The $2.5 million given to Harvard Divinity School (HDS) by Sheikh Zayed Bin Sultan Al Nayhan, president of the United Arab Emirates (UAE) presents a disturbing moral challenge to school administrators. Sheikh Zayed is the founder of the Zayed Center for Coordination and Follow-up, a think tank that has been charged with supporting grossly anti-Semitic and anti-American views. Divinity School Dean William A. Graham has wisely pledged to return the gift if the connection between the Zayed Center and the offensive writings can be substantiated. Views promoted on the Zayed Center’s site range from denials of the Holocaust to claims that the United States orchestrated the attacks of Sept. 11, 2001. The executive director of the center reportedly called Jews “the enemies of all nations” in a speech last year. Certainly these are not ideas with which HDS should be associated, even indirectly.
Graham’s pledge to return the money is a bold one in the current economic climate. Budgets are tight across campus, and the Islamic studies professorship the gift would have established would surely have been very useful for HDS. Despite these circumstances, Graham has admirably shown that freedom from association with such bigoted views is of greater value to HDS than a single professorship.
The broader issues raised by the Zayed gift have complicated ramifications for many other large donations to the University and its schools. Harvard University Art Museums has done admirable work in looking to return art that may have been looted by the Nazis. Clearly gifts from those who endorse hate and bigotry have no place at Harvard.

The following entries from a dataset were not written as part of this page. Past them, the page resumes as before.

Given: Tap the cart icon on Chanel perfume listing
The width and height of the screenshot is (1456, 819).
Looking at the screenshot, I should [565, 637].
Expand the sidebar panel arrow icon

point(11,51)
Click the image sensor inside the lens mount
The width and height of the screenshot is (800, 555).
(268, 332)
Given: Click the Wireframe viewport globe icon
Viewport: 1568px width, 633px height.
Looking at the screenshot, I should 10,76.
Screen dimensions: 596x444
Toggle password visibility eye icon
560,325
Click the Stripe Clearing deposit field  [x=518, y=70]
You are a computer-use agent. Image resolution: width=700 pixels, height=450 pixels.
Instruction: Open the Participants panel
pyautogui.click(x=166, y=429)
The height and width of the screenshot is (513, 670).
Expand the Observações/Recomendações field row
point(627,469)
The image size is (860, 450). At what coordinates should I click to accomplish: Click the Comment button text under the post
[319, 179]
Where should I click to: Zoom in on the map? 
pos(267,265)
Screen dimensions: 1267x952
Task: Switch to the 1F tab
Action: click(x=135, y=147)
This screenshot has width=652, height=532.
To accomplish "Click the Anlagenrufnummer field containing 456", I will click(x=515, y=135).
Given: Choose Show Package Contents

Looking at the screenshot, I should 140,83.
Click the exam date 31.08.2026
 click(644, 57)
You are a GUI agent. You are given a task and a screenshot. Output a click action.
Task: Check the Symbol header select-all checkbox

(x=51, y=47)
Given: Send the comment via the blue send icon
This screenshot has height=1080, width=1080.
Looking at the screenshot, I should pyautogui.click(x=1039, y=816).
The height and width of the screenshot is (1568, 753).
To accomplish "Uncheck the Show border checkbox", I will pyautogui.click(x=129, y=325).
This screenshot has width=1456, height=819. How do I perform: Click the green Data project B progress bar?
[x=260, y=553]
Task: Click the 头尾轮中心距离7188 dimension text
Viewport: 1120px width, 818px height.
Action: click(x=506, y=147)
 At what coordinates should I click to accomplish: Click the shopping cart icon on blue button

But the University must continue to be vigilant in making sure donors share the values of the University. The corporate scandals of the past several years have created a substantial new class of wealthy criminals, many of whom have donated to institutions of higher education. Seton Hall University has buildings named for Dennis Kozlowski, Frank Walsh and Robert Brennan, known more for committing major corporate crimes than for their generosity. At Harvard, a significant portion of the Kennedy School of Government (KSG) is housed in a building named for A. Alfred Taubman, the former chairman of Sotheby’s who went to jail last April after being convicted of a price fixing scheme that involved vast sums. It is an embarrassment that the facility of our school for ‘good government’ is named for so unscrupulous a figure.
Certainly there are substantial difficulties in returning Taubman’s $15 million gift, especially when the building named for him has stood for a decade, but for the sake of our own dignity we must investigate steps to remove his name. Seton Hall’s administrators have investigated revisions to their gift policies that would allow them to remove the names of shamed donors from their buildings. Harvard should follow their lead. We should be certain that we are carefully screening our donors from the outset of the giving process and should include provisions in our contracts with them that would allow us to remove their names at our discretion.
This is an issue on which principle must override pragmatism. When we accept a gift we implicitly condone its source, and may indeed become guilty by association. Dean Graham has taken an important step by vigorously investigating Sheikh Zayed’s gift, a move that will send a clear message that we will not list criminals and racists among our sponsors. Declining their gifts shows that there is no room for bigotry and corruption at Harvard, not even in our pocket books.